***** Provided material
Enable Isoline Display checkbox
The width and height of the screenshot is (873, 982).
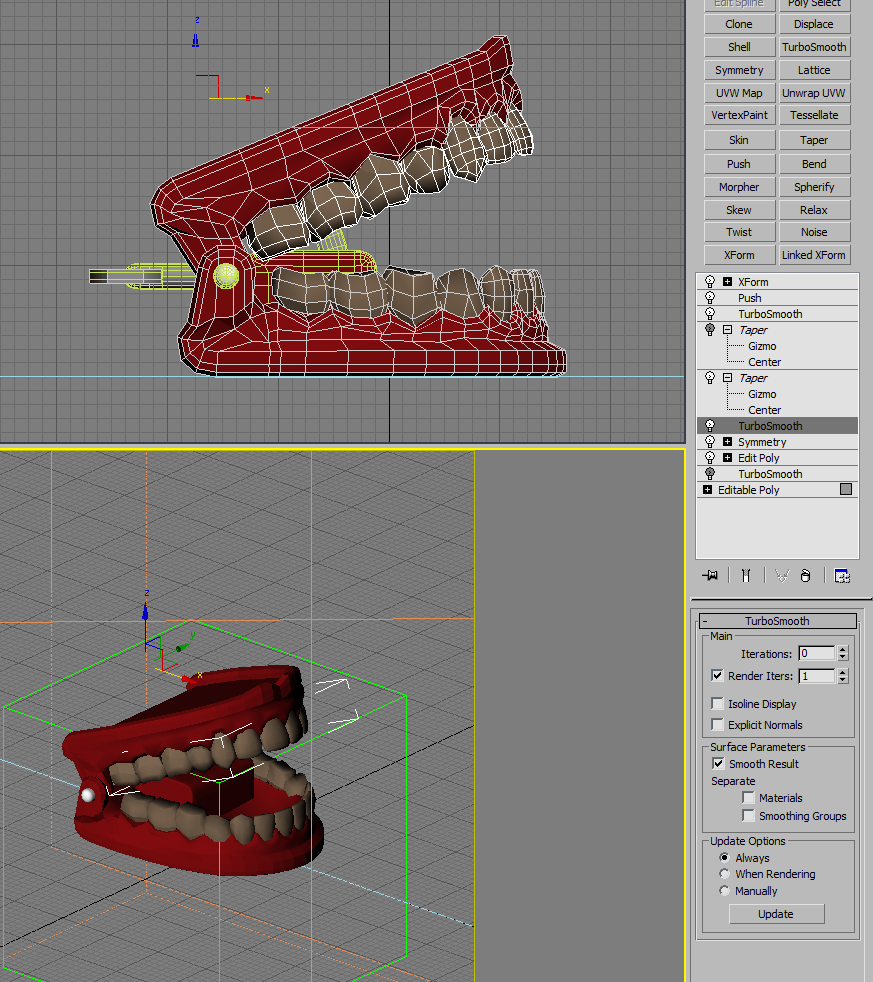[x=718, y=704]
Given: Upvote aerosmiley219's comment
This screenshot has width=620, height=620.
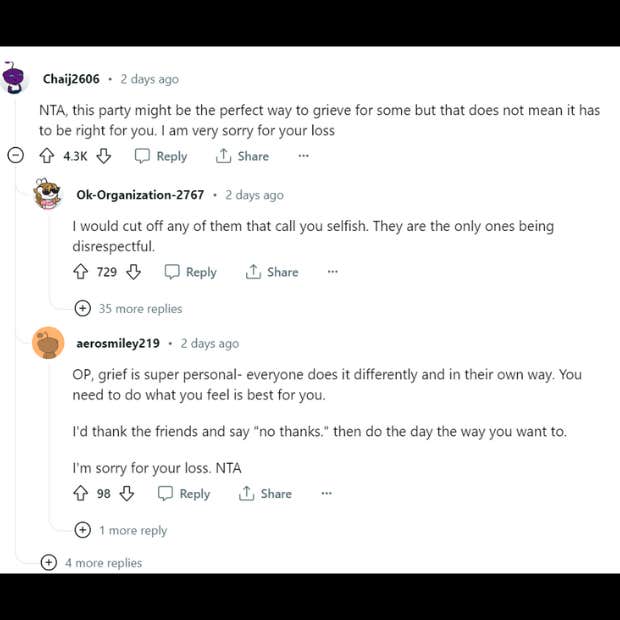Looking at the screenshot, I should (81, 494).
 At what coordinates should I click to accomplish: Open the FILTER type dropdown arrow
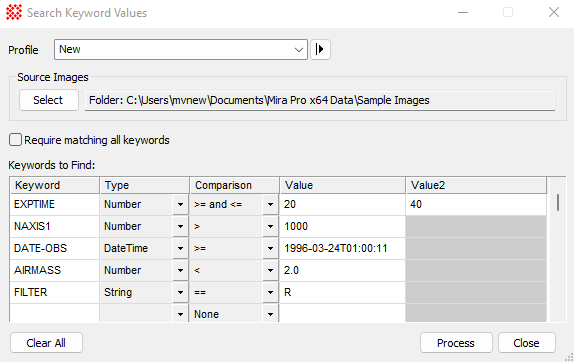180,292
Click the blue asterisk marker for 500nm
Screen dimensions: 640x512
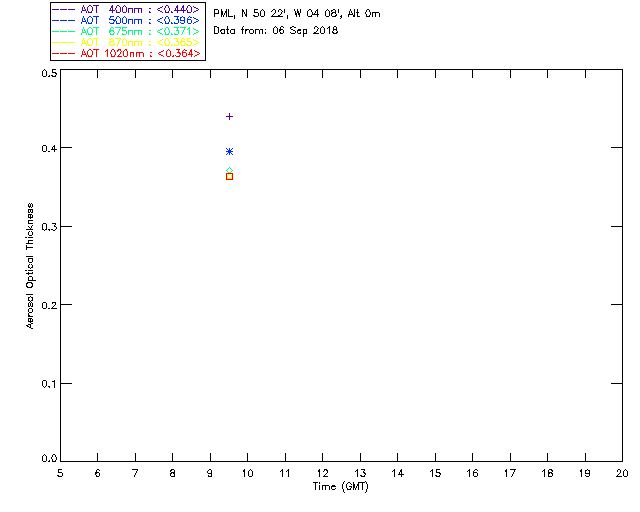(x=229, y=152)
**********
» **Activity**
The required result is an exact copy of the lines from the line containing "Click the blue asterisk marker for 500nm" through the end of the entries, with every picture left out.

» **Answer to this task**
Click the blue asterisk marker for 500nm
Screen dimensions: 640x512
(x=229, y=152)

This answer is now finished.